§ Lesetext:
UDS und UTM-D als Basis jeder Dialoganwendung

Das auf den Amtsrechner genutzte Betriebsystem BS2000 mit virtueller Speicherverwaltung eignet sich für sämtliche 7500-Modelle im Timesharing . Transaktions- und Stapelbetrieb. Da es über alle Eigenschaften eines virtuellen Betriebssystems verfügt können - nach dem Prinzip der virtuellen Maschinen - mehrere Betriebssystem-Versionen auf dem selben Rechner installiert sein. Mit dem Datenbanksystem UDS und dem Transaktionsmonitor UTM-D verfügen die Amtsrechner über eine einheitliche Basis für Datenbank und Datenkommunikations-Anwendungen. Sie bilden das Kernstück jeder Dialoganwendung.

UDS ist ein in der Cobol-Sprache Codasyl (Conference of Data System Languages) programmiertes Datenbanksystem. Mit ihm lassen sich die vielfältigen organisatorischen, betriebswirtschaftlichen, technischen und administrativen Zusammenhänge im Fernmeldeamt abbilden, vor allem auch deshalb, weil UDS neben dem hierarchischen Aufbau von Daten auch relationale Strukturen zuläßt. Die Abfragesprache SQL (Structured Query Language) der vierten Generation ermöglicht darüber hinaus eine flexible und leicht anzuwendende Kommunikation.

Dank des Translationsprinzips des UTM-D können lokale Anwender auf entfernte Daten zugreifen und Verarbeitungsaufträge an entfernte Anwendungen erteilen. Die dafür vorgesehene Kommunikation wickelt der UTM-D selbsttätig ab. Er überträgt Dialog- und Asynchronnachrichten von Terminals an Programme und umgekehrt sowie von Programmen zu Programmen. Dabei können mit UTM-D kooperierende Anwendungen auf unterschiedliche DV-Systeme. zugreifen. UDS läßt sich mit UTM-D zu einem Datenbank-Datenkommunikationssystem DBDC koppeln, in dem die Transaktionen des Datenbanksystems synchronisiert mit dem UTM-Transaktionen ablaufen.

Bundesweit wurden drei Diagnose- und Steuerzentren (DIAS) eingerichtet, in Hannover Düsseldorf und Mannheim. Systembetreuer beraten von dort aus die DV-Betriebskräfte in den Fernmeldeämtern und greifen bei schwierigen Aufgaben direkt ein. Erforderlichenfalls kann ein Amtsrechner sogar von einem Diagnosezentrum fernbedient werden.

§ Inhalt des Datensatzes:

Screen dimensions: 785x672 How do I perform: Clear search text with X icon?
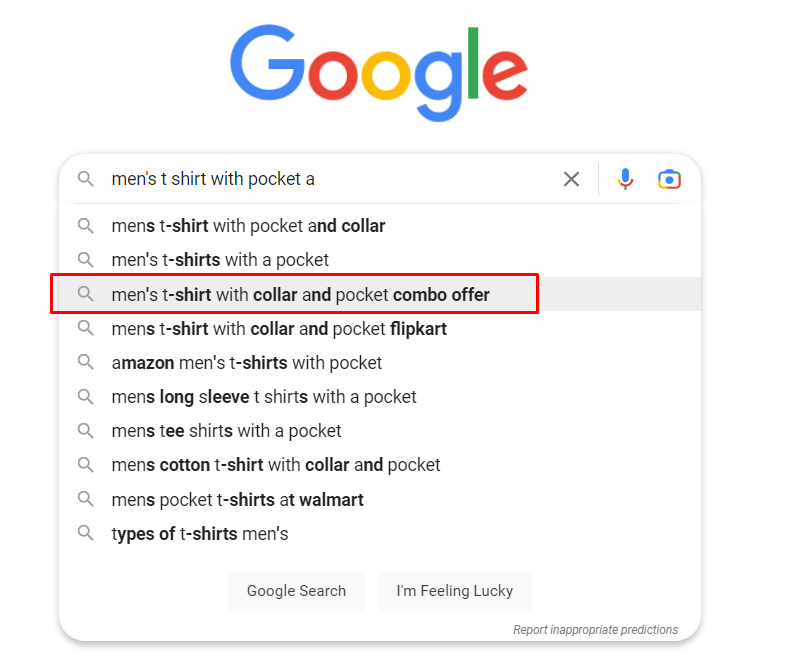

§ Arbeitsauftrag:
Schreibe den Text über UDS und UTM-D auf den Amtsrechnern im Anschluss an seinen letzten Satz weiter.

§ Ergebnis der Übung:
Datenverluste werden vermieden

Damit nicht unberechtigte auf Daten zugreifen können, wird der Zugang über Benutzeridentifikationen, bestehend aus Paßwort und physikalischer Terminalkennung, gesondert geprüft. Diese Aufgabe übernimmt standardmäßig der Transaktionsmonitor UTM-D oder bei Dialoganwendungen das Programm "Logon-Exits". Je nach Administration können nur von zugelassenen Terminals aus derart gesicherte Datenbestände erreicht werden.

Datensicherheit bringt das Datenbank-Sicherungssystem DBS, das alle Amtsrechneranwendungen gemeinsam nutzen. Es vermeidet Datenverluste in UDS-Datenbanken bei unerwarteten Programmunterbrechungen. Einmal eingetragene Anwendungen einheitlichen Maßnahmen bringen verschiedene Vorteile:

- Die Anwendungen müssen sich nicht mehr um die Sicherung der Daten kümmern, sondern können das vorhandene Verfahren nutzen.

- Pflege und Weiterentwicklung finden für alle Anwendungen nur einmal und zwar zentral statt.

- Schulungen und Einarbeitungszeiten für die Operatoren verringern sich, da alle Anwendungen einheitliche Bildschirmmasken, Kommandos und Begriffe nutzen.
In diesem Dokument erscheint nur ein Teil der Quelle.